Avevamo a disposizione un luogo dove da anni giacevano un imprecisato numero di
resti mortali provenienti dal cimitero di S. Sebastiano. Secondo la originale
carta topografica che il Ferrini ci aveva messo a disposizione, il nucleo originale del cimitero di S.
Sebastiano era sorto nel 1627. Come riportato dalla lettera vescovile si
trattava di una “profonda fossa” dove vennero collocati 48 resti mortali.
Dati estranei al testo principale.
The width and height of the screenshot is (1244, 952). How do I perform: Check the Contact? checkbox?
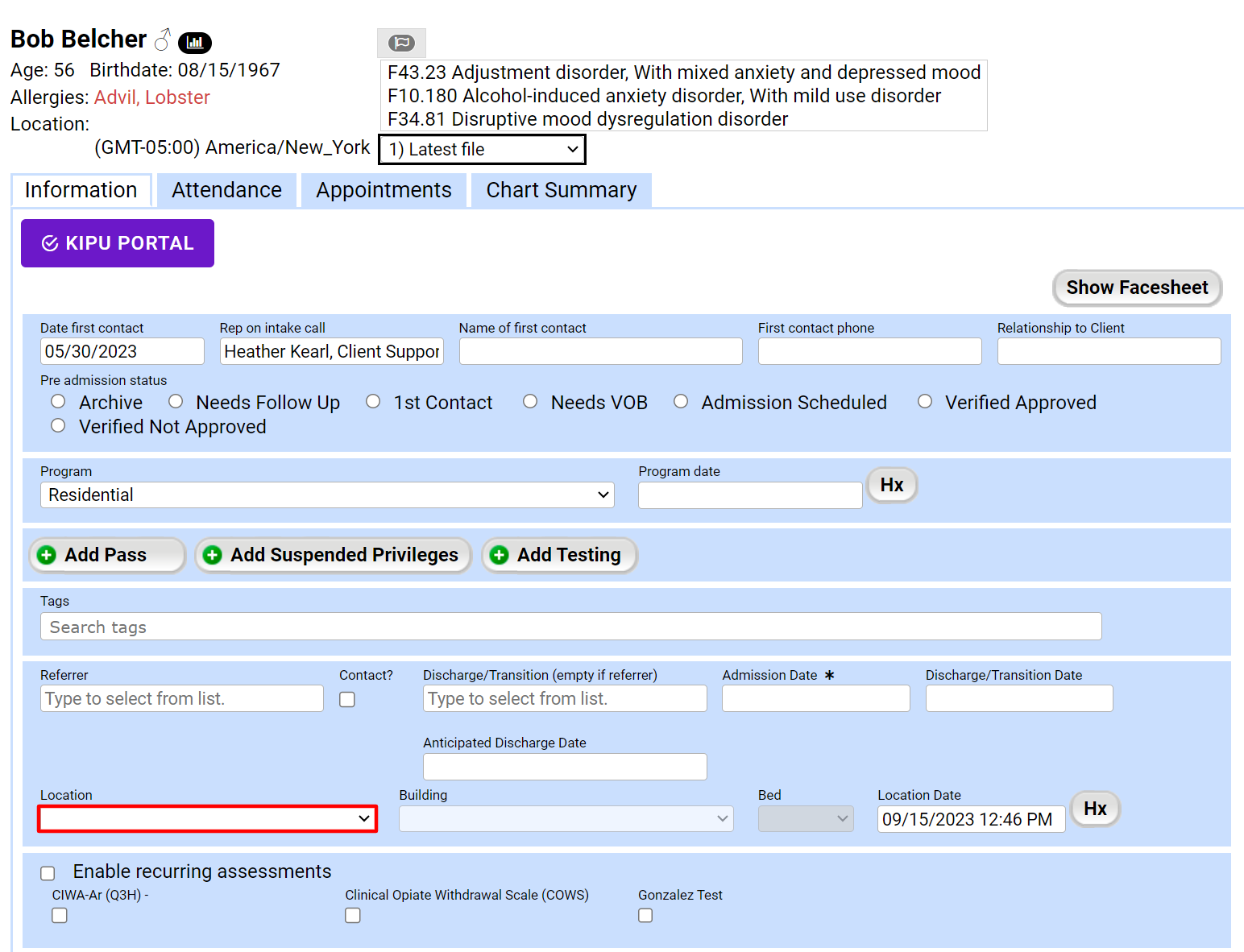[x=347, y=699]
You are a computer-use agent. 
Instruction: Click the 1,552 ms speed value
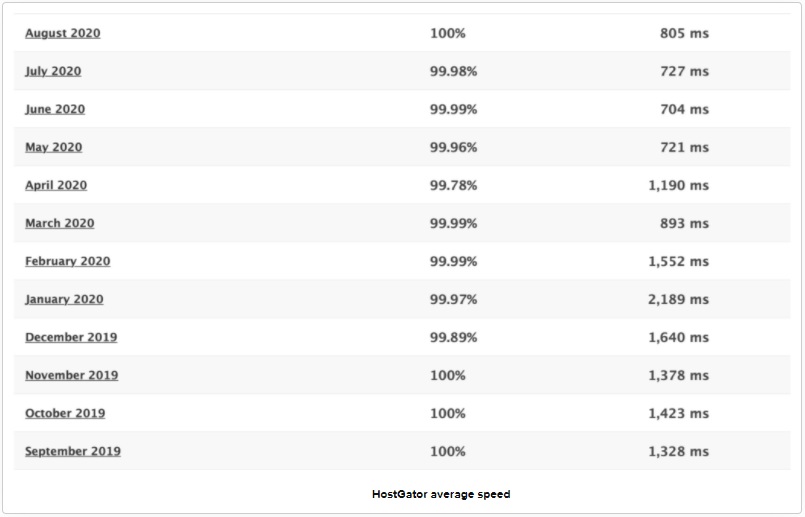(678, 261)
L’espressione “profonda fossa” doveva essere decifrata riconduncendola nel
contesto del seicento. In quel periodo per profonda fossa sepolcrale
s’intendeva uno scavo di una certa dimensione di circa due metri di profondità. Non sapevamo quanti resti ossei avremmo
trovato in quella cripta, né tanto meno se alcuni di loro potevano essere
ricondotti a quelli sepolti nella cripta della chiesetta di S. Sebastiano.
Nella cripta della chiesa Nova di molti resti mortali ne conoscevamo le
generalità. Grazie al libro dei morti disponevamo un’anagrafe di quasi tute le
morti ufficiali e per le quali si erano
eseguite le funzioni previste dalla liturgia cattolica. Noi eravamo convinti
della bontà della “pista spagnola” cioè della nascosta sepoltura del pittore
nel cimitero di S. Sebastiano. Eravamo convinti che se vi era stata una
sepoltura non riportata nel libro dei morti e non poteva che essere quella del
Caravaggio. La prima fase della nostra complessa ricerca si era conclusa.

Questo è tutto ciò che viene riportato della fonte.